Grace turned a serious face to him. ‘Never forget that the third war with Afghanistan was a trumped-up affair involving a quarrel over the ownership of a garden, if you please! Your war began with the assassination of an Austrian Archduke in an obscure Balkans town. Peripheral to the main event you might say, the occasion and not the cause?’

Joe was silent, unable to challenge her.

She went on, now openly teasing him. ‘But I can see that you are not seduced by the idea of Burroughs as our killer. To be honest – nor am I! We were all passing plates around the table, helping each other to dishes that were just out of reach. Have you considered Betty? I saw her spooning out food for Zeman. Has it occurred to you that she could have faked her own sickness to throw suspicion on that wretched bird!’

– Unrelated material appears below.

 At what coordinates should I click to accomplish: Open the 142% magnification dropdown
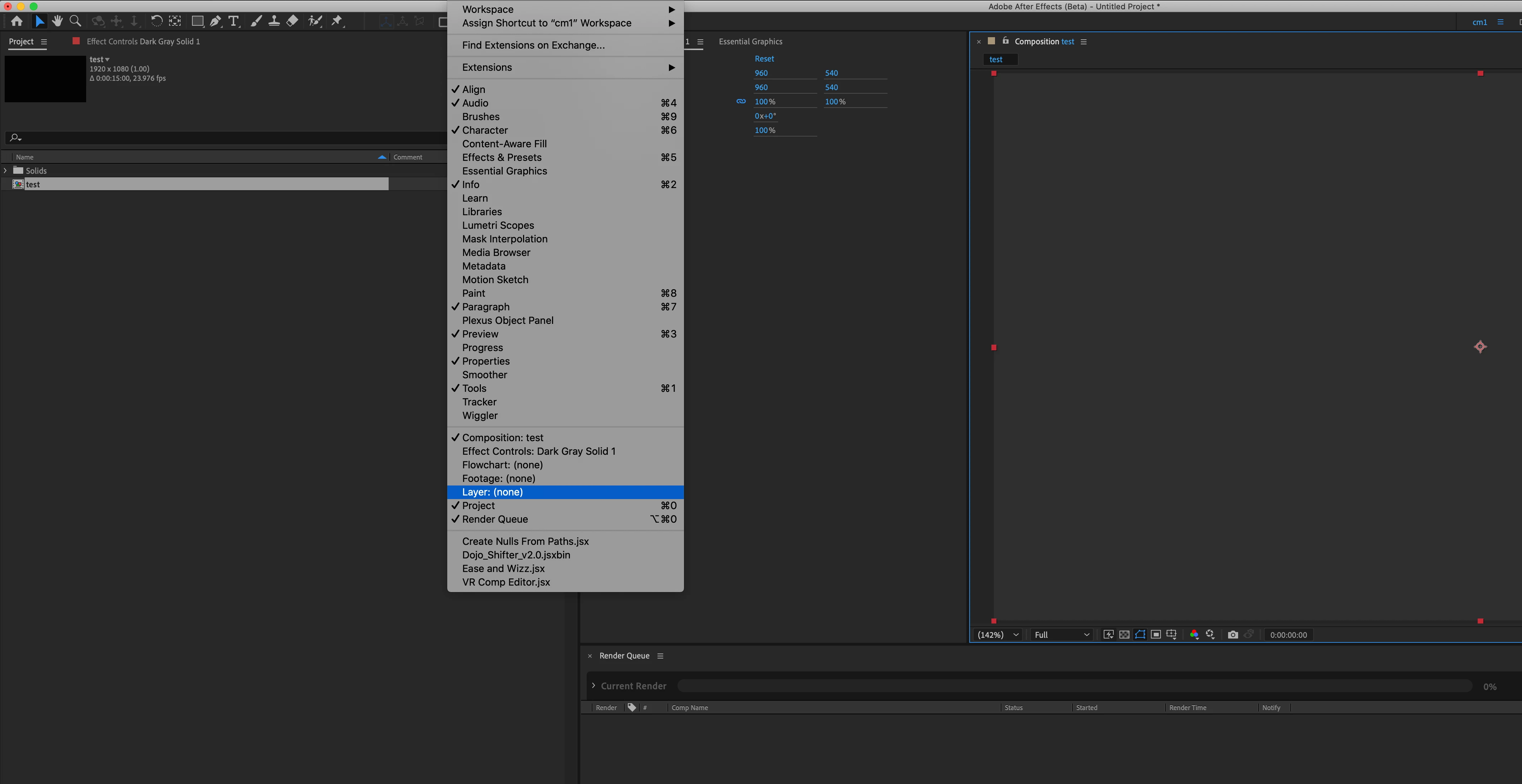click(998, 635)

‘Faked her sickness? Betty? Could she?’

‘Oh, come on, Joe! Every schoolgirl knows the trick of sticking a finger down her throat to bring on a vomitation. It can get you out of all sorts of situations you’d rather not be in – hockey lesson in January, tea with great-aunt Mildred . . .’

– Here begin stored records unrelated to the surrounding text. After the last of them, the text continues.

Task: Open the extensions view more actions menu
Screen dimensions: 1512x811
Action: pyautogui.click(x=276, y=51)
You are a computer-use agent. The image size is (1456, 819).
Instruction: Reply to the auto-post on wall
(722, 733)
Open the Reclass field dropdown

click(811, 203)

Joe stirred in irritation. ‘But why . . .?’ he began.

‘Exactly! Why? Betty has the same motive as myself, which is to say – no motive! But while we’re at it, let’s consider Fred Moore-Simpson. Clever chap. Good strategist and quite ruthless. If he wanted to poison Zeman I think we wouldn’t be aware of the how. I certainly didn’t see him approach Zeman’s food or drink during the course of the meal. Did you?’ She looked up at him sharply. ‘But afterwards . . . after the ladies withdrew, I mean. What happened then, Joe?’

‘We all had a brandy or two – those of us who stayed on. That was me, James, the two Pathans and Fred . . .’ His voice trailed away and Grace was after his thoughts like a greyhound.

‘And who dispensed the drinks?’ she asked.

‘We dismissed the staff – said we’d wait on ourselves and Fred took charge of the glasses and filled them.’

‘From a new bottle?’

‘No. It was about two-thirds full. It was in the cabinet in the durbar room.’

‘Did Fred know where it was?’

‘Yes. He went straight to it. Oh, all right! Yes, he certainly had the opportunity, but, no, Grace. Not Fred.’

‘I would seriously like to know, Joe, why you say with such decision “Not Fred” when you are perfectly ready to accuse me of this insanity?’

From some this would have sounded petulant. But not Grace, Joe thought. She sounded genuinely intrigued with – as always – an undertone of cynical amusement.